For a weak monobasic acid, the dissociation equation is as follows:
HA ⇌ H+ + A-

α = [H+] / [HA]
Since the concentration of acid is given as 0.01 M, the concentration of [HA] is also 0.01 M.
Let x be the concentration of [H+] at equilibrium.
α = x / 0.01
pKa = -logKa
Ka = 10^-pKa
Ka = [H+][A-] / [HA]
Substituting the values and simplifying, we get:
Ka = x^2 / (0.01 - x)
Since the acid is weak, we can assume that x is much smaller than 0.01. Hence, we can simplify the equation as follows:
Ka ≈ x^2 / 0.01
pKa = -logKa
4 = -log(x^2 / 0.01)
x = 10^-2
α = x / 0.01
α = 0.01 / 0.01
α = 1

For a weak monobasic acid, the degree of association (β) is negligible.
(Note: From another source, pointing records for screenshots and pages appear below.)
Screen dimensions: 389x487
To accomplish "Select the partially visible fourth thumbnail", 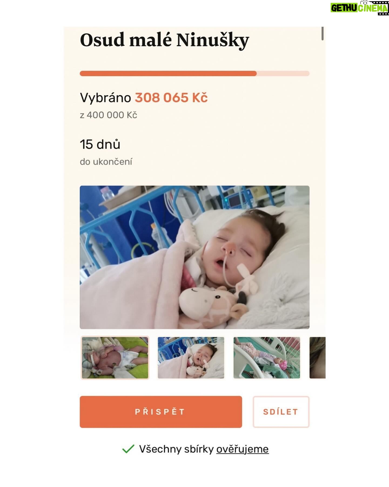I will pos(317,358).
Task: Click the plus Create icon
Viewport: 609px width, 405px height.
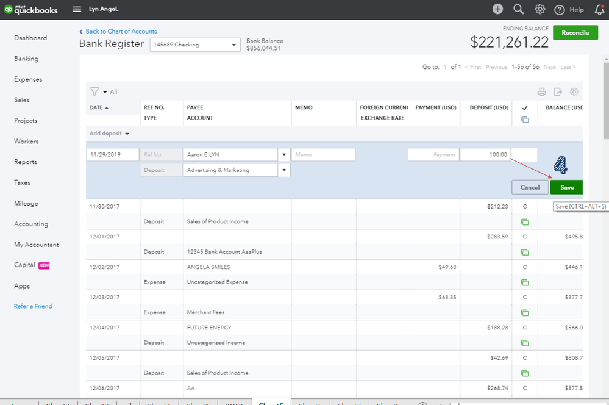Action: tap(497, 9)
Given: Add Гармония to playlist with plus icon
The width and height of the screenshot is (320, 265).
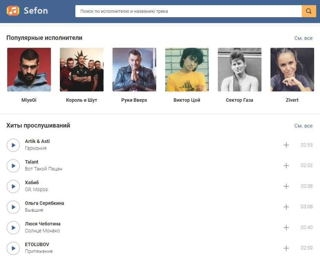Looking at the screenshot, I should [x=286, y=145].
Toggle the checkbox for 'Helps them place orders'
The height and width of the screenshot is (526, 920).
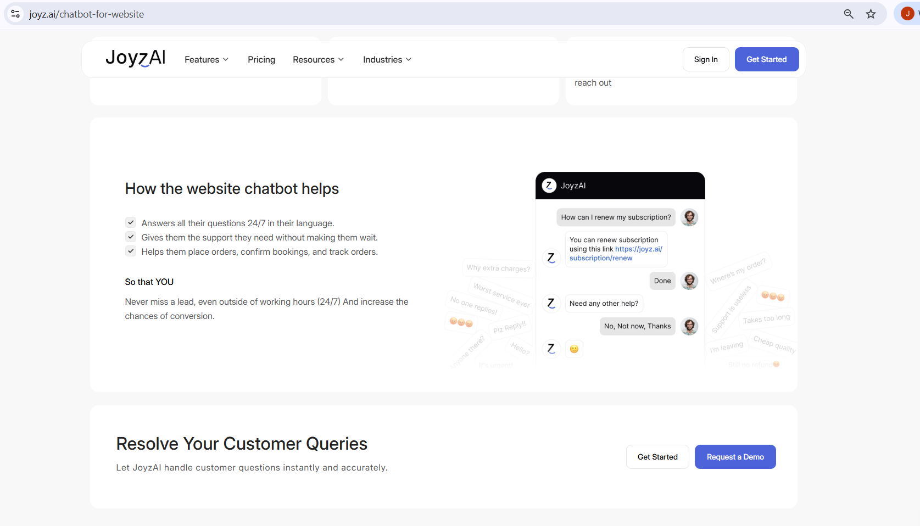(x=131, y=251)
Hence, we can assume β = 0.

i = (1 + α - β)
i = (1 + 1 - 0)
i = 2
The vant Hoff factor for the given acid is 2.

However, the question asks for the vant Hoff factor for a 0.01 M solution of the acid. Since the question implies that the acid does not fully dissociate in solution, we need to consider the effect of association on the vant Hoff factor. The actual value of the vant Hoff factor will be less than 2.
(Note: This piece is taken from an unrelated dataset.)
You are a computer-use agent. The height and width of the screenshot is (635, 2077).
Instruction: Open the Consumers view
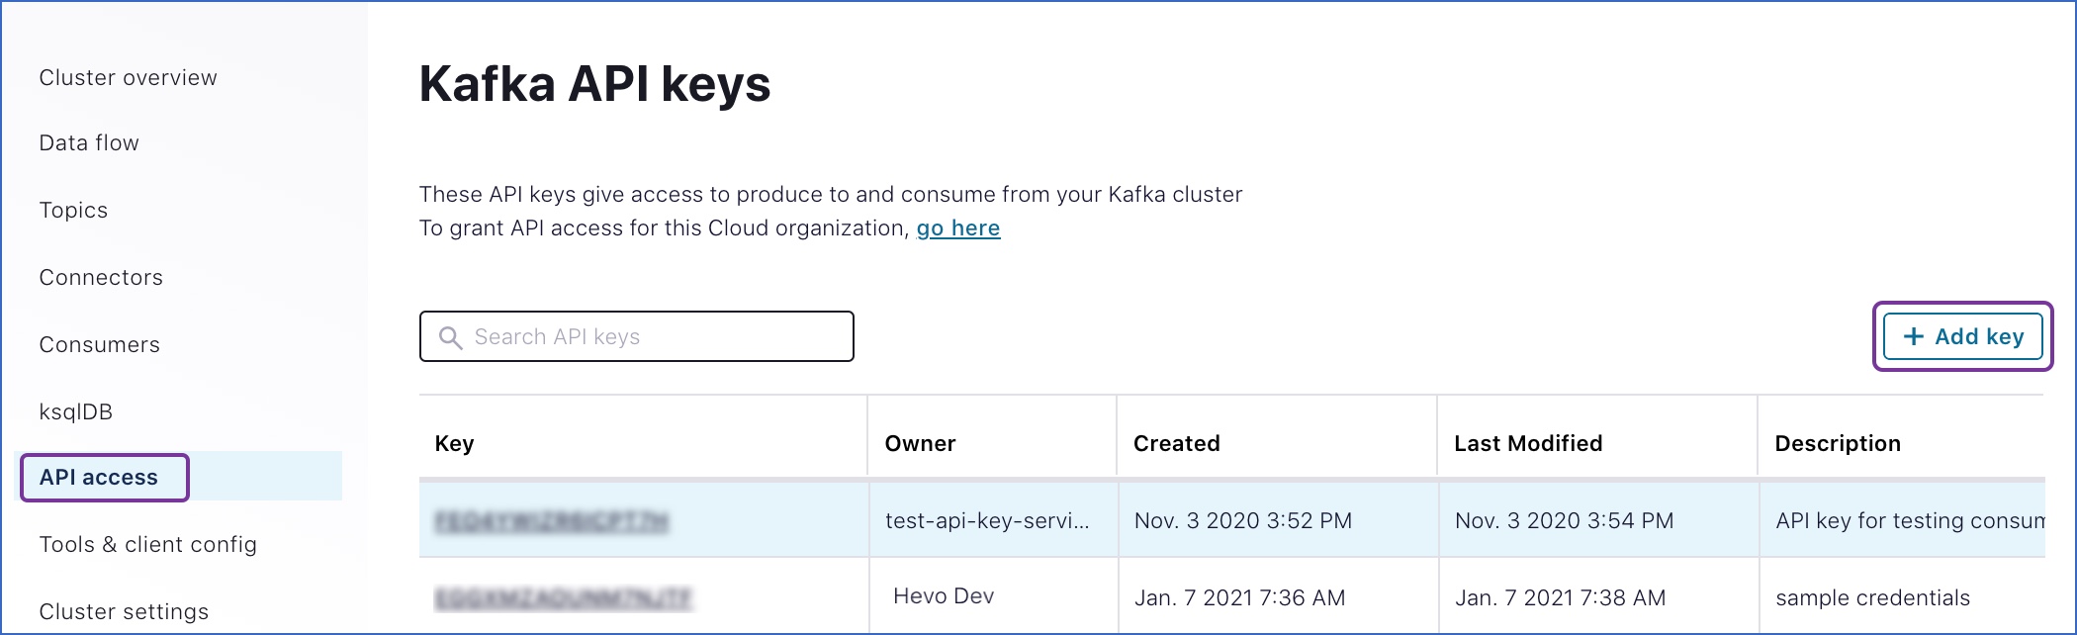[99, 344]
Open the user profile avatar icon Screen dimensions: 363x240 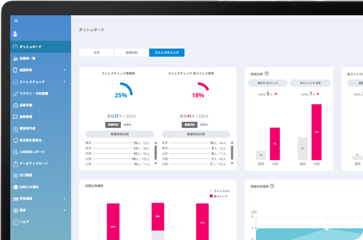[x=15, y=34]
The formula for the apparent molar mass (Mapp) is given as:
Mapp = (i / α) x M
where M is the true molar mass of the solute.

For a weak monobasic acid, we can assume that the true molar mass (M) is approximately equal to the molar mass of the acid molecule. Let us assume the molar mass of the acid to be 100 g/mol.

Mapp = (2 / 1) x 100
Mapp = 200 g/mol

The apparent molar mass of the acid is 200 g/mol.

The formula for the degree of association (β) is given as:
β = (1 - α) / i
β = (1 - 1) / 2
β = 0.5

The degree of association for the given acid is 0.5.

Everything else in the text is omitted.